This is what you get when you spend nearly $6 billion expanding to become a major player in a key Australian business sector, and it all turns to mush – shareholders see the value of their shares plunge and they end the day more than $600 million poorer.
Vocus Communications shares lost nearly a quarter of their value yesterday after the company’s annual meeting in Sydney was shocked by a weak trading upbeat and gloom about the outlook for the next year.
The shares lost nearly 25% to end at $4.35 – wiping out more than $850 million in value after the country’s fourth biggest telecommunications group delivered a grim trading update on the financial impact of its rapid expansion.
In the past 18 months, Vocus completed a $1.2 billion merger with Amcom, then a $3.8 million merger with M2 and finally acquired Nextgen Networks midway through this year for $807 million
And the news wasn’t pretty. Vocus warned that its most recent acquisition, Nextgen, will not contribute as much to 2016-17 earnings as it first thought.
Nextgen, which operates a national fibre telecom network, is now expected to deliver underlying earnings of around $41 million for eight months in the current financial year, excluding cost savings.
CEO, Geoff Horth said that was below Vocus’ expectations at the time of the acquisition, and blamed what he said were “the high level of customer cancellations, the impact of re-signing of contracts on lower profit margins and slower sales performance” since $800 million deal was announced.
Vocus also reported that overall broadband customer growth was below expectation due to outages on its primary consumer network. As a result, the company expects net growth in broadband subscribers to be lower in 2017 than in the previous year.
But he told the group’s annual meeting in Sydney that the value of the Nextgen business is "strong" and it can rebuild momentum.
Vocus has forecast annual underlying EBITDA of between $430 to $450 million, down from “upper $400 million”, according market expectations.
Vocus expects its full-year result will be skewed towards the second half, partly because of a delay in finalising the Nextgen deal and its underperformance.
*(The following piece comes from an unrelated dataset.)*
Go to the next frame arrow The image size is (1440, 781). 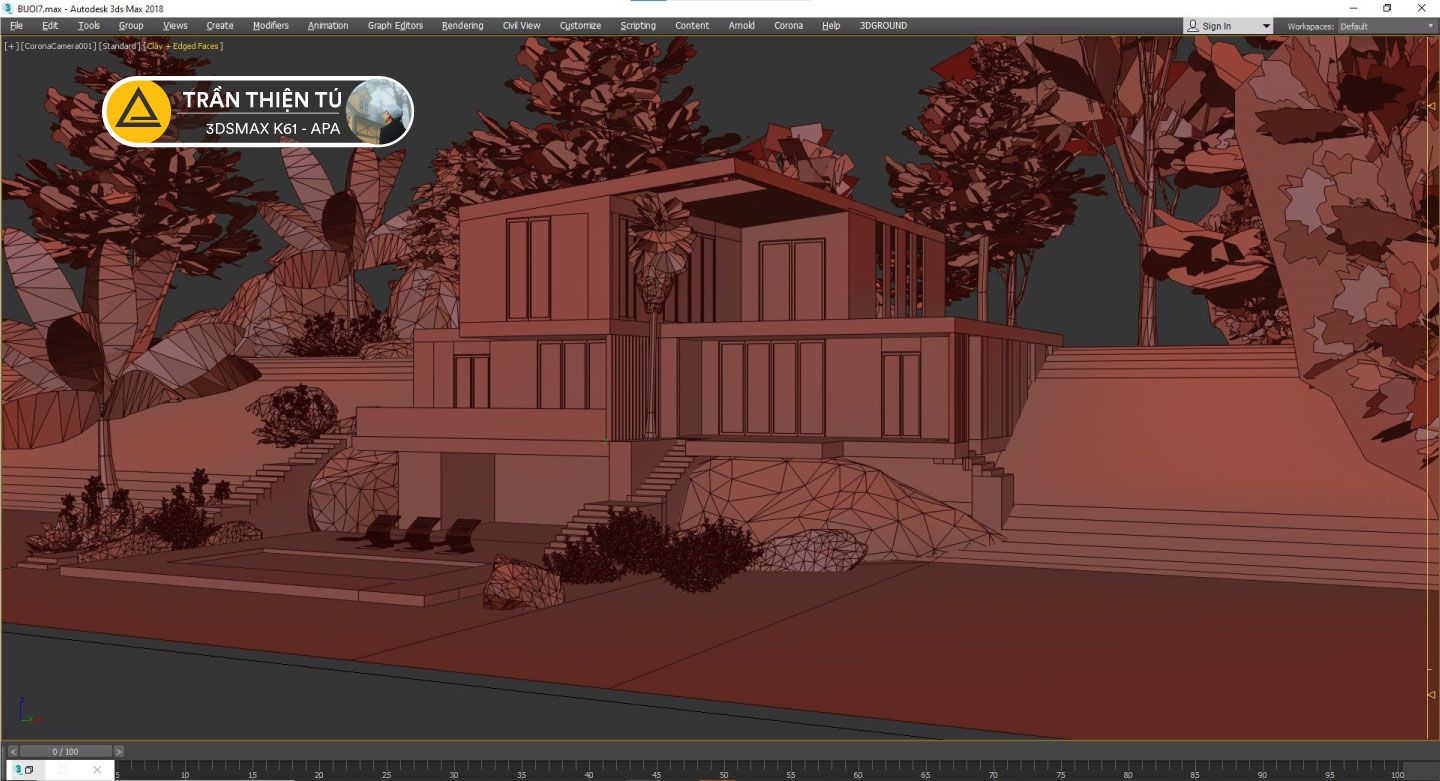pyautogui.click(x=119, y=751)
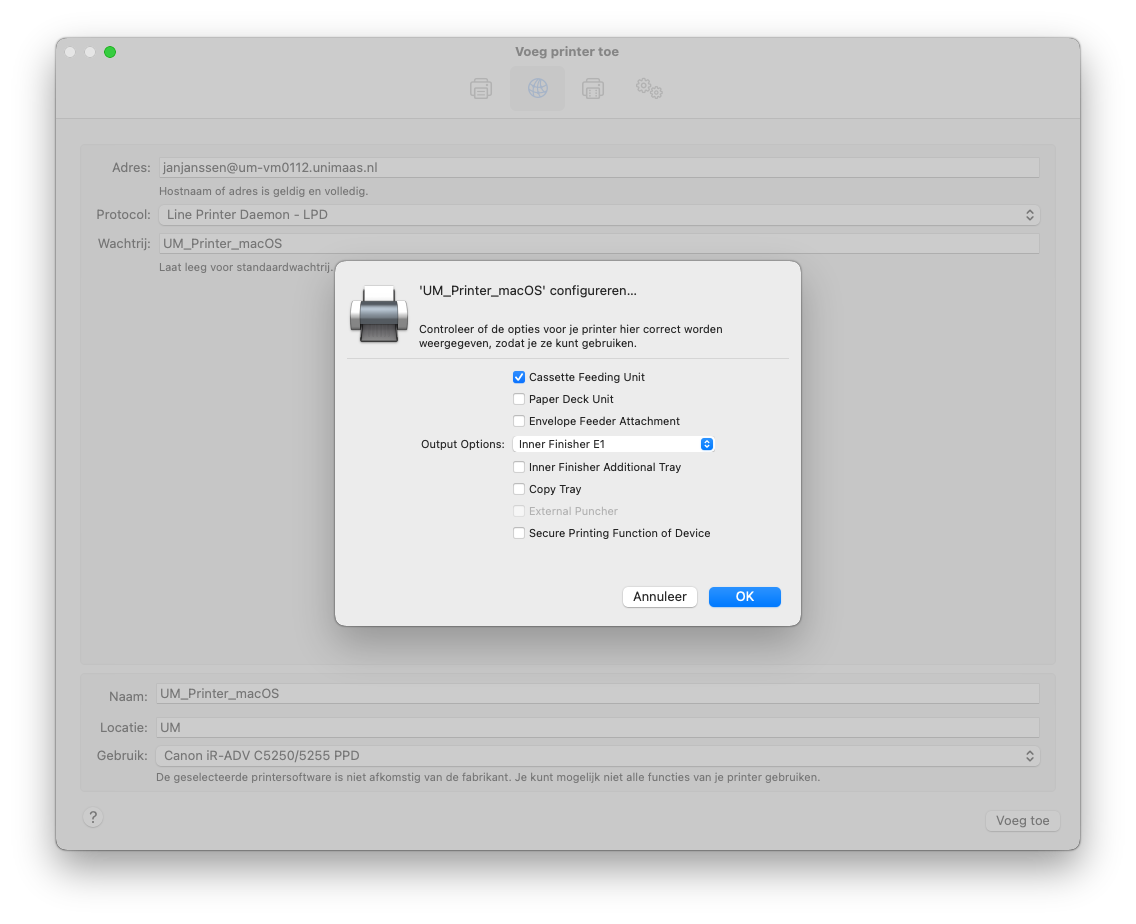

Additional investment in consumer sales, marketing and disappointing revenue growth will also weigh on the result. The group forecast annual underlying profit after tax of between $205 million to $215 million and revenue of around $1.9 billion. The result will be up sharply from a year earlier because of its numerous acquisitions, including Amcom, M2 and Nextgen.
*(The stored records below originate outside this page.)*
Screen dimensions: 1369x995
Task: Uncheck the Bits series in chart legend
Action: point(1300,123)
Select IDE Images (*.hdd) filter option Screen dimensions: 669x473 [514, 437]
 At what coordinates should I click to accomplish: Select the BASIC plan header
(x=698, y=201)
The announcement was released ahead of its annual meeting and then reconfirmed to the meeting, which saw a boardroom fight earlier this year re-fought in a series of eight resolutions put to shareholders including the election and re-election of five different directors.
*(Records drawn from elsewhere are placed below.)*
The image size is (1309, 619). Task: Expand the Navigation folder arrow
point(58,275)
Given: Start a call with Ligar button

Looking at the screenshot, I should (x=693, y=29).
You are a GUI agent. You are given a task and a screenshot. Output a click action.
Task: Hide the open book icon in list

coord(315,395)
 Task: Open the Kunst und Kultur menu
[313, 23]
The company said in yesterday’s update (one wasn’t issued in August because the Nextgen deal had been delayed) the expected synergies from the Amcom merger – $13 million to $15 million annually by the end of this financial year – and the M2 merger – $40 million annually by the end of the 2018 financial year – were on track.
Vocus shares are now down more than 40 per cent since the company’s results in August. Former directors James Spenceley and Tony Grist sold large chunks of their holdings in that time.
The pair, founders of Vocus and Amcom respectively, left the company in October after a failed coup to replace CEO Geoff Horth.
Vocus shares have been caught up in panic about shrinking margins from the switch over to the national broadband network, sparked by TPG Telecom which was caught up in the backwash yesterday with its shares losing more than 7% to end at $7. In contrast, Telstra shares ended unchanged on $5.014.